▶ **Work required**:
Pick out every line below that contains the string "height", and copy each one in full. Case counts.

▶ **Records provided**:
↓↓↓

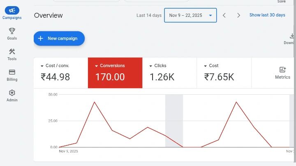Expand the Cost metric dropdown
The image size is (296, 166).
tap(205, 66)
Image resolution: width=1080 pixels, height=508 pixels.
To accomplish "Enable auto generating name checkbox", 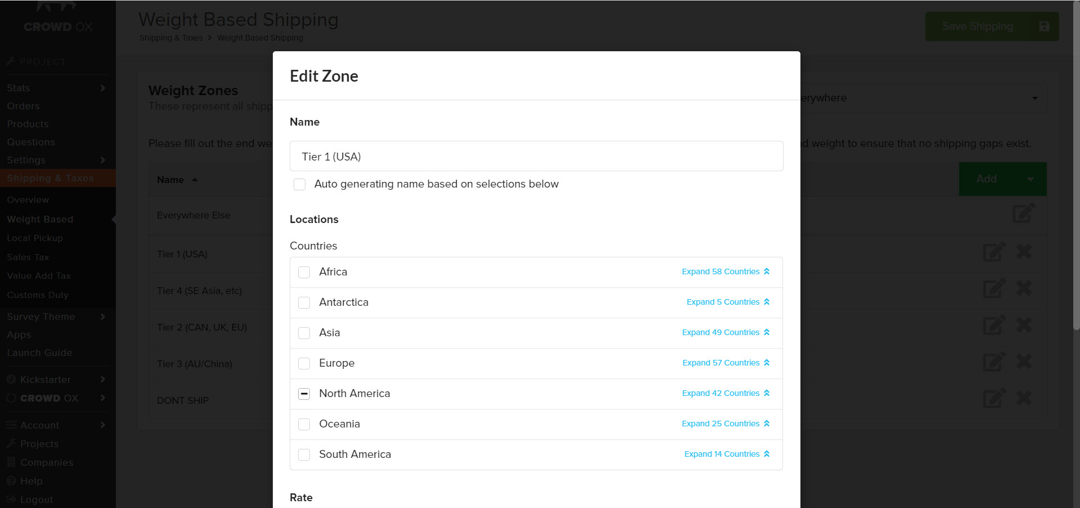I will tap(300, 184).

↑↑↑

▶ **Full output**:
Image resolution: width=1080 pixels, height=508 pixels.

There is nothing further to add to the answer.